La huitième étape d’un génocide : le refus des auteurs de reconnaître le moindre crime

Ironiquement, on peut rappeler que Stanton a dirigé l’Association Internationale des Universitaires Spécialisés sur les Génocides, au cours du conflit, qui, malgré quelques protestations, a terminé l’étude des actes d’Israël par, entre autres, une déclaration selon laquelle les politiques suivies par Israël étaient « trop gravement proches » d’un génocide pour être ignorées, et qui appelait à briser le silence.
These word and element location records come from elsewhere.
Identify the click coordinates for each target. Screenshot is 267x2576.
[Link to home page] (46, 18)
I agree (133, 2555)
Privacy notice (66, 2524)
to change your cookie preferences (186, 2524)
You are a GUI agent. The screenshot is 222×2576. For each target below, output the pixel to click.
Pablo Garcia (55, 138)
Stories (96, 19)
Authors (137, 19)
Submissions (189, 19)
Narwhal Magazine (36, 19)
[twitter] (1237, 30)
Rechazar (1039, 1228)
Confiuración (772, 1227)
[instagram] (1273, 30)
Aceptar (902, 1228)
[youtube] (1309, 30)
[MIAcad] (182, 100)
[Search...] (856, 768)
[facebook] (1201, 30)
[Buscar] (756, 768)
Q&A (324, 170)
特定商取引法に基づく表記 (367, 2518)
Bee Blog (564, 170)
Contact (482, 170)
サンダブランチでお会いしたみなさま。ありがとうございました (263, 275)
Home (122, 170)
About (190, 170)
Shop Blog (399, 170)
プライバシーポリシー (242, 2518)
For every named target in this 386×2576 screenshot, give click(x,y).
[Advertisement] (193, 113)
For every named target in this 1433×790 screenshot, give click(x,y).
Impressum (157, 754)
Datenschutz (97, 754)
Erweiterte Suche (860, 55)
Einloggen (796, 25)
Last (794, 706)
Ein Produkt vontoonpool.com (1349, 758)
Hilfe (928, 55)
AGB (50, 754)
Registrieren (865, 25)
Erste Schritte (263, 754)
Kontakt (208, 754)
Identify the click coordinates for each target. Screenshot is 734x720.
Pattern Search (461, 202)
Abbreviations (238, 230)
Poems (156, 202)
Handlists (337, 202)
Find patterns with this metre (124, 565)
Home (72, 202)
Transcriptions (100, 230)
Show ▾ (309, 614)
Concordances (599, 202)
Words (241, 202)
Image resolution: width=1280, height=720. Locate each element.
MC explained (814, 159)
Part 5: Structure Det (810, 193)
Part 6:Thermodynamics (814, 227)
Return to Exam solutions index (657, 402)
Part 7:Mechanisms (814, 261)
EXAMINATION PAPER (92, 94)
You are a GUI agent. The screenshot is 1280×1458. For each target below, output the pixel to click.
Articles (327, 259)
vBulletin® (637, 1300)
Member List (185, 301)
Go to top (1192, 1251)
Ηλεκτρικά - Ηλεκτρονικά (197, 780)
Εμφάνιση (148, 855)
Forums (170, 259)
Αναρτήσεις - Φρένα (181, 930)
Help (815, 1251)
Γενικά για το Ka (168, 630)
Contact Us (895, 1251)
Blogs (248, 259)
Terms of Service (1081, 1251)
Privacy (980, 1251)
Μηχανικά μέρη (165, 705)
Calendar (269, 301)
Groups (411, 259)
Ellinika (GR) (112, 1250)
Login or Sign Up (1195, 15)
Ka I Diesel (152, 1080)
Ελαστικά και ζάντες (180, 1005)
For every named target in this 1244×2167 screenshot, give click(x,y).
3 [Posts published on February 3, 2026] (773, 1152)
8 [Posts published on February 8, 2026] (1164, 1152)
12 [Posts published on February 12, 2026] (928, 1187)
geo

« Gravement proches » est bien le mot approprié. Voici ce que Raphael Lemkin, universitaire et juriste d’origine juive et polonaise, écrivait en 1943 :

« le génocide ne signifie pas nécessairement la destruction immédiate d’une nation… Il correspond plutôt un plan coordonné comportant différentes actions visant la destruction des fondements essentiels de la vie de groupes nationaux, dans le but de parvenir à l’annihilation de ces groupes eux-mêmes. Les objectifs d’un tel plan seraient la désintégration des institutions politiques et sociales, de la culture, de la langue, des sentiments nationaux, de la religion, et de l’existence économique de groupes nationaux, ainsi que la destruction de la sécurité personnelle, de la liberté, de la santé, de la dignité, et même de la vie des individus appartenant à de tels groupes. »

Il est difficile d’imaginer une meilleure description de ce qui se passe à Gaza.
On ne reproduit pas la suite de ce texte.